The Rationality Enhancement Group has several openings for (paid) internships, research assistants, and projects students you could pursue as your bachelor/master thesis if your study regulation permits. If you are interested please take a look at the projects described below. To apply for one of these projects please send your CV, transcripts, previous publications or thesis (if any), and a cover letter explaining your motivation and why you think you are a great fit for the project to re-jobs@tuebingen.mpg.de. Please put the title of the project you are applying for in the subject header. Furthermore, please arrange for 2 letters of recommendation to be emailed to the same address.

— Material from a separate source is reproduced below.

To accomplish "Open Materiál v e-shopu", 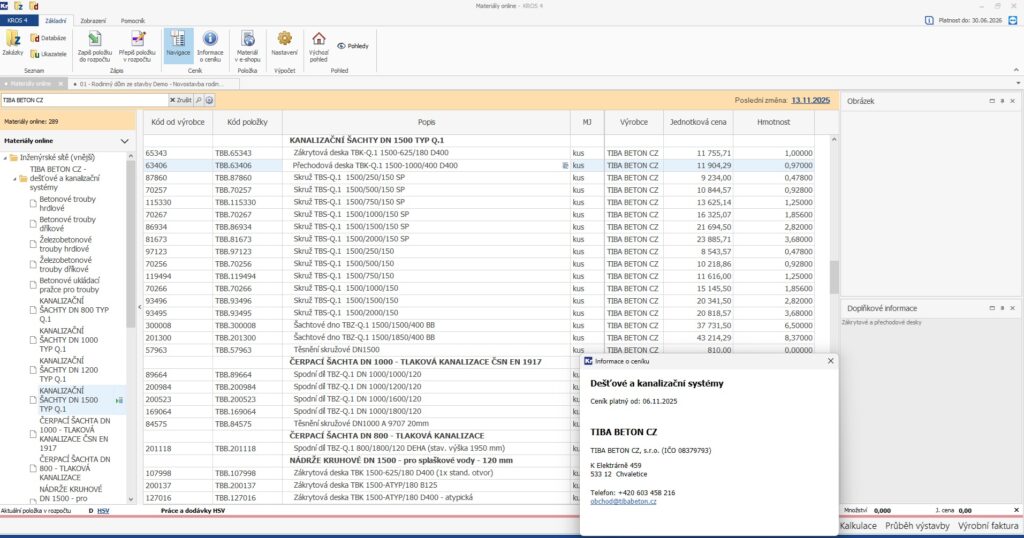I will [247, 46].
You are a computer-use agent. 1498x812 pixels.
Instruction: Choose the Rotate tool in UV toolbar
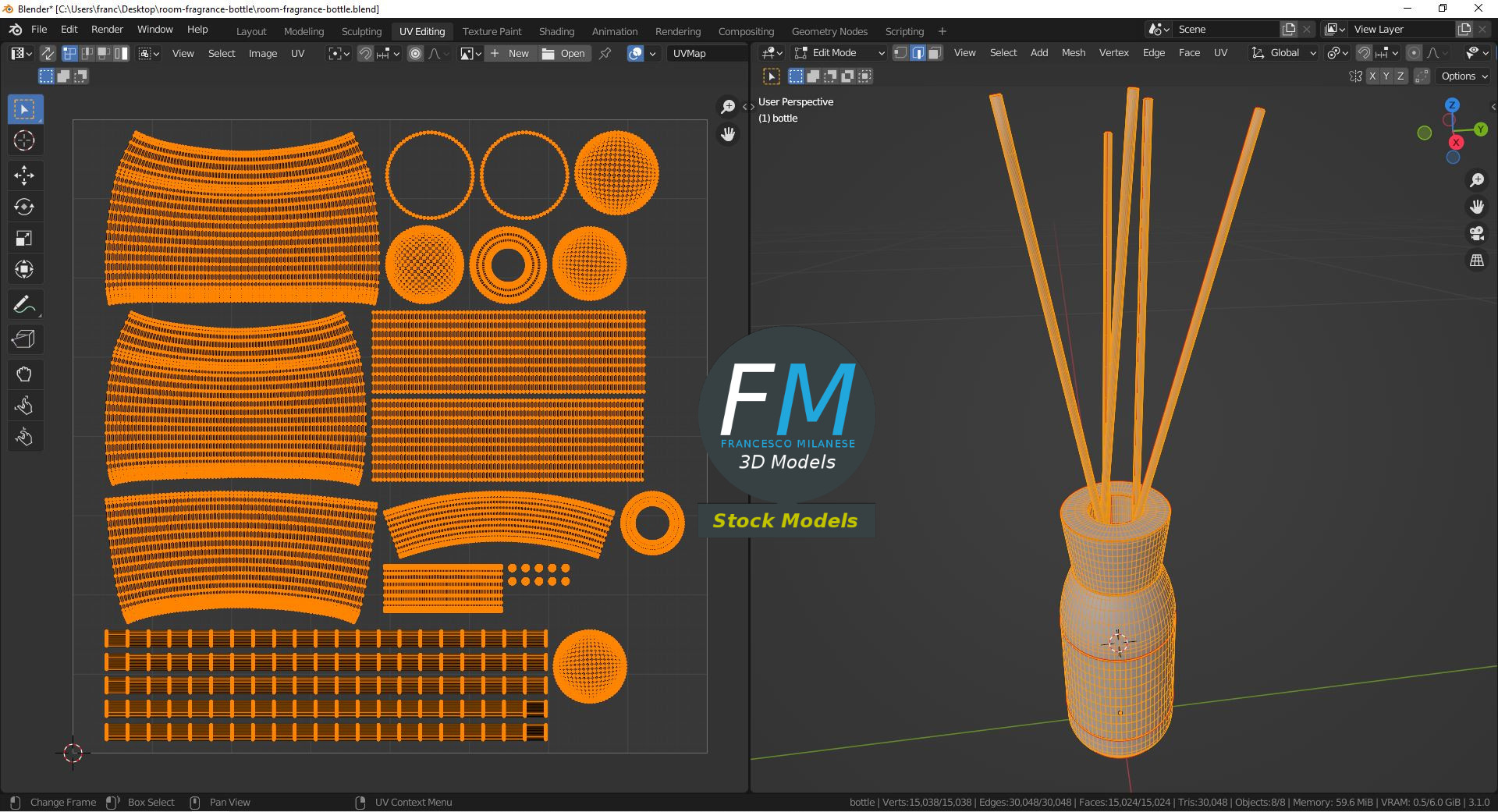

    1. Optimal Goal Setting. Goals are essential to human effectiveness. But which goals should we set, and how should we go about setting them? The goal of this project is to develop a formal theory of optimal goal setting and computational methods for deriving optimal subgoals. We will perform computational explorations of the effectiveness of different types of goals and different types of goal setting strategies. We will evaluate the resulting hypotheses in behavioral experiments on human problem-solving. Applicants should have strong programming skills and have basic knowledge of artificial intelligence (planning as search, and Markov decision processes). The ideal applicant would also be familiar with cognitive psychology, programming, running, and analyzing behavioral experiments, and reinforcement learning.
    2. Development and validation of psychometric measures of cognitive growth: The goal of this project is to develop valid and reliable self-report measures of cognitive growth that can be used to evaluate interventions for helping people learn how to make better decisions in the real world. Applicants should have solid knowledge in questionnaire development and psychometrics, an interest in cognitive growth. Experience with publishing psychometric research and familiarity with research on decision-making, rationality, and cognitive biases would be a plus.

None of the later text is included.